The space in which it resounds alters the nature of any noise; indeed it gives it its nature. Gavin Bryars once composed a work that derived initially from trying to imagine what might have happened to the sounds made by the Titanic’s band as they famously played on even as the upended ship sank below the ocean’s surface. This was no simple metaphor: the work is a contemplation of how the actual sounds emanating from the vessel might have been altered as it plunged beneath the waves. According to Bryars’ notes, Marconi, whose telegraph was first used in a maritime rescue when the Titanic was lost, believed at the end of his life that no sound finally vanishes; it’s merely attenuated to the point of imperceptibility. In which case a sufficiently sensitive antenna might in theory pick up the residual resonances from any acoustic event; and history would be audible in the air we breathe in the same way that, at a cosmic level and given the right instruments, astronomers consider it visible. Such an infinitely refined and eternally modified fuzz of babble would presumably include echoes from the voices on that May day in the tunnel in Kent, though the local modification that turned “Canterbury to Whitstable” into “Crab and Winkle” was no doubt invented at a later date when the line took holiday-makers to Whitstable’s port, renowned for its seafood, and became the world’s first railway to issue season tickets.

——————

## EXERCISE OBJECTIVE
Write the next part of the passage on sound and the Canterbury to Whitstable railway, picking up after its final sentence. The entries that come next are from a separate source.

## INFORMATION SUPPLIED
——————

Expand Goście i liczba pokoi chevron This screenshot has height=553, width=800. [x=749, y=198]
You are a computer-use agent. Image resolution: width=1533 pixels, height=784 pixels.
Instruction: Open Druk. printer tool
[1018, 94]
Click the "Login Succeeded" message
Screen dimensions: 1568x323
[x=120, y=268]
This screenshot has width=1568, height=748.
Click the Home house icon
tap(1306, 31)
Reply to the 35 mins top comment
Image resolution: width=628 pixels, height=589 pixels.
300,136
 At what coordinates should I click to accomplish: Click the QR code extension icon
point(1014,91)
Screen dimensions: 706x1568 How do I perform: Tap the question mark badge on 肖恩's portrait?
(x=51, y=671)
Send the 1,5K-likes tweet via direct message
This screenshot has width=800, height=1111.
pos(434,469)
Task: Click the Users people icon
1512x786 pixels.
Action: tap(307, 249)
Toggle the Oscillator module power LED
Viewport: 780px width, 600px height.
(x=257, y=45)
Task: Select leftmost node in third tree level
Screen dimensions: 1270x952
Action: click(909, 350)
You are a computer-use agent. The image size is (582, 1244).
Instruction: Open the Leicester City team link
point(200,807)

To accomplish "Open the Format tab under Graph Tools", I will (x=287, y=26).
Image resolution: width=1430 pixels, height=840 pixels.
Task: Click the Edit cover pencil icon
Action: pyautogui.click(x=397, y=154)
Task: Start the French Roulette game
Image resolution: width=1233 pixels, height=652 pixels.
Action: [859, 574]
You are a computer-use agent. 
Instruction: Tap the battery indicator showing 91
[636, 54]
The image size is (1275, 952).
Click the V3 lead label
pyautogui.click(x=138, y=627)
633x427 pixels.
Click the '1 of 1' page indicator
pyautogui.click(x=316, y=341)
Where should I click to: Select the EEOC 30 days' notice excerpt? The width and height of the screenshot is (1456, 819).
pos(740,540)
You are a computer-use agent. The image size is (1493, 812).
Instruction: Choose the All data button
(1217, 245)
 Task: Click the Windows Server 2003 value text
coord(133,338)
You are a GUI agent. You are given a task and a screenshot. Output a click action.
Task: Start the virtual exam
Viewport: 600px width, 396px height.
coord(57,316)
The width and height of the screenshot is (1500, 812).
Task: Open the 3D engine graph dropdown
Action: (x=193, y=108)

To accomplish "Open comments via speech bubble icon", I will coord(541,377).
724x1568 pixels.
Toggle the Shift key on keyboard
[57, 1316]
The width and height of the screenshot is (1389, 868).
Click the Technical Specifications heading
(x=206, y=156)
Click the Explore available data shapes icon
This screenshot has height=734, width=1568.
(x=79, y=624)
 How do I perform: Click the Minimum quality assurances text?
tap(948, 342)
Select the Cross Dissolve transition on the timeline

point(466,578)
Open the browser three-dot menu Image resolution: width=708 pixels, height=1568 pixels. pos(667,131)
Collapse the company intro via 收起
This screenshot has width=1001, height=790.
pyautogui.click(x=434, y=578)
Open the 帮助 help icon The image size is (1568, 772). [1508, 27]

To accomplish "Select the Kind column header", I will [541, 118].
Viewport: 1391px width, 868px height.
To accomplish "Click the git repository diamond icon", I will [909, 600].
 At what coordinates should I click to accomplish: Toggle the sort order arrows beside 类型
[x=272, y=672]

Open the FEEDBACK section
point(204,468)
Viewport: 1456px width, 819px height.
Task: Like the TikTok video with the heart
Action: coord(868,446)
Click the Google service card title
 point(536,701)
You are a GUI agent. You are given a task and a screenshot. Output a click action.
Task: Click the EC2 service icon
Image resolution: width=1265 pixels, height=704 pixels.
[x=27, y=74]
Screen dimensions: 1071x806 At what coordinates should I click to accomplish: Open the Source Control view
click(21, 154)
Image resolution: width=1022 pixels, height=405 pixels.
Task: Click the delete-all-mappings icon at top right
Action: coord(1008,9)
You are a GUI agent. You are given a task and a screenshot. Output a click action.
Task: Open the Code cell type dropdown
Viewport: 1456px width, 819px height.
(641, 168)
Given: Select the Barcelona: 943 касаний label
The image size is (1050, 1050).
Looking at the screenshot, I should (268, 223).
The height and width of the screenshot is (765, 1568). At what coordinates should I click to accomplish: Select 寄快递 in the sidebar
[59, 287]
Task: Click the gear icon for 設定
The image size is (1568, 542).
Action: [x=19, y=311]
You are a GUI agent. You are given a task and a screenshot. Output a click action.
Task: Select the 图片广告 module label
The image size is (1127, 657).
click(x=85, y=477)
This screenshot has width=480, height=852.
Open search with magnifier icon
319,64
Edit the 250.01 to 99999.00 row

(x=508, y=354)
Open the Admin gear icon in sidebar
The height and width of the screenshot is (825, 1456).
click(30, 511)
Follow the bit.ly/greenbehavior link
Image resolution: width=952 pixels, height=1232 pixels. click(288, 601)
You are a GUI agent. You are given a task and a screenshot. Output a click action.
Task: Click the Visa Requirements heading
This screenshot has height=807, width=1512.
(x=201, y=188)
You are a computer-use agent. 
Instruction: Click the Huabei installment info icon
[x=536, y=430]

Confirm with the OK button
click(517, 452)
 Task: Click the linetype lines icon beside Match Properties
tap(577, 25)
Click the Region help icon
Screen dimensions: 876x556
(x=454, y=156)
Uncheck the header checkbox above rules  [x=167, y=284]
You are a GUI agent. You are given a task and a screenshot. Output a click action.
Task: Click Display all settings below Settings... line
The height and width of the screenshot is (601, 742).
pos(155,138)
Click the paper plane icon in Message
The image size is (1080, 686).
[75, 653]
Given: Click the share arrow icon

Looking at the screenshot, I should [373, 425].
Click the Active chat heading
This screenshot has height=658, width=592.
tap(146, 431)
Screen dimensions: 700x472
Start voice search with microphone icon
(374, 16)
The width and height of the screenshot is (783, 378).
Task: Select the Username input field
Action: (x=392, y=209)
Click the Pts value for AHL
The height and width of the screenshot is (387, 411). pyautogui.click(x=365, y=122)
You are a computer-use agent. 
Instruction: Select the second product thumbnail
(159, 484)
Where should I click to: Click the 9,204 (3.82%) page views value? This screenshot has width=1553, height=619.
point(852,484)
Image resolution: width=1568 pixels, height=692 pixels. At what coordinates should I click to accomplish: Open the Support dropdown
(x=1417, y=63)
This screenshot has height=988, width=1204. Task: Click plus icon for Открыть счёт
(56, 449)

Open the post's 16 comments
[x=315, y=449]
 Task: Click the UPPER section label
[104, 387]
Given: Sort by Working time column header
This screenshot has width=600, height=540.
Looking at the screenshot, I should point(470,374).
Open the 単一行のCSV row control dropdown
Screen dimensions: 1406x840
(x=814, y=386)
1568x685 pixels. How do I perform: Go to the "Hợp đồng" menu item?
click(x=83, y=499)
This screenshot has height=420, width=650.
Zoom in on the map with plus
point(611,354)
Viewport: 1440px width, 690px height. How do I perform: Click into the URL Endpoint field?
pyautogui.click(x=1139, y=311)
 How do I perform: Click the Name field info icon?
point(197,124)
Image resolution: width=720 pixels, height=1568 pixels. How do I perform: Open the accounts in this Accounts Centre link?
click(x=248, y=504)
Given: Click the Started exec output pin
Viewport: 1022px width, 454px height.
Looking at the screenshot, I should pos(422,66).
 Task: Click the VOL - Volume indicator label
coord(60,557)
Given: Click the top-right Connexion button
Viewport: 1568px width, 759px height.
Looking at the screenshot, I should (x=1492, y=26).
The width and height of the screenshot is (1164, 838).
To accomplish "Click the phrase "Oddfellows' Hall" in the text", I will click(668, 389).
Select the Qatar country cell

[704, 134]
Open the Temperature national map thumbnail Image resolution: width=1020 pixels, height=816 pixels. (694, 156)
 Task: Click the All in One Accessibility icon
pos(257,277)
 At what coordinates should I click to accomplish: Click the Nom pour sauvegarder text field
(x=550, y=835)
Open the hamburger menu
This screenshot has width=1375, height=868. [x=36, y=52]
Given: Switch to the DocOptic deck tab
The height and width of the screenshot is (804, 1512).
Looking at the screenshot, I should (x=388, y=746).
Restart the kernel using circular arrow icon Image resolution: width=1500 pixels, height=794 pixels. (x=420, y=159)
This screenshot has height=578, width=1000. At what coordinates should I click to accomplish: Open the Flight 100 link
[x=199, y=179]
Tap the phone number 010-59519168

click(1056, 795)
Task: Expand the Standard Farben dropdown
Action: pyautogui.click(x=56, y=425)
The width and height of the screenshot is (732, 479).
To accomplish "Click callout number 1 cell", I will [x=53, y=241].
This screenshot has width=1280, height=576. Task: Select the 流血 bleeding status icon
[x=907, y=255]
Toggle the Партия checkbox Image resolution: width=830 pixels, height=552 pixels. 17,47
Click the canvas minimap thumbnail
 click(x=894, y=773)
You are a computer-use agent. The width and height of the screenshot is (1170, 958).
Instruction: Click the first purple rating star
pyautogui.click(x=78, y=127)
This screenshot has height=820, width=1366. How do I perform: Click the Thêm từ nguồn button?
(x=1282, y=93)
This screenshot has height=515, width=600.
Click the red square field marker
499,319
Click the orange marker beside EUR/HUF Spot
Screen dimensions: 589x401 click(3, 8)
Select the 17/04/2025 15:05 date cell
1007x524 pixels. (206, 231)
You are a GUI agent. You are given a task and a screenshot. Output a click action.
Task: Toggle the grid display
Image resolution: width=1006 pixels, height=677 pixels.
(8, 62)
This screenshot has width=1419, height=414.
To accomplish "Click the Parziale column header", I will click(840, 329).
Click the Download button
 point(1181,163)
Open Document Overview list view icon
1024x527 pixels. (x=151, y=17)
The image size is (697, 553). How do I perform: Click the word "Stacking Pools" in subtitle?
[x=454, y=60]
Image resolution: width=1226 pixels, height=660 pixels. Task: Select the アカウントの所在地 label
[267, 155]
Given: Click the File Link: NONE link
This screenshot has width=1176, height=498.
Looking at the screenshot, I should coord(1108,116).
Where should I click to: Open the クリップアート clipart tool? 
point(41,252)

——————

## THE RESULT
The Crab and Winkle Way is now — half a century after the railway’s closure, quarter of a century after its tunnel’s partial collapse, and several decades after it became a piece of transport history lost to vegetation and private landowners — an 8 mile cycle track and the name on a specially brewed beer only available in a handful of Whitstable pubs. It would be a happy contrivance if the half-downed pint that Laurie Duggan holds in the author photo for Crab & Winkle is named as his book but, like the evidence presented in much of the writing itself, we believe what we can. He writes as a stenographer of the immediate, not as its theorist. There are pubs and pints and the hum of voices — heard, misheard, reheard — throughout his book and they supply the sound zero on which it’s constructed. As if emerging from the Snug next door, the foundations of the work are a sort of Marconi-residue of wordings to which Duggan himself is the antenna. Some of the wordings are too faint even for his ears
When the [ ] sings before dawn
from the branches of the [ ]
the blue [ ]s unfurl
while grey [ ]s encircle the skies,
an ‘Immigrant Spring Poem’ in which the loudly singing cuckoos and blowing cows of history may/may not be heard in the parenthetic silences; and some of these wordings hammer the immediate air so noisily that they soar into the red zone where language distorts into a blitz of instant polyglot impulses
Guerre froide. EGGS UND HOPP. MILLIONS OF DEAD COPS. Axel und Christian waren hier 14.10.82. The WALL must broke. PUNK DUNK UBER ALLED I LOVE IT. FUCK THE SYSTEM. BREAK DOWN THE WALL. FUCK THE WALL.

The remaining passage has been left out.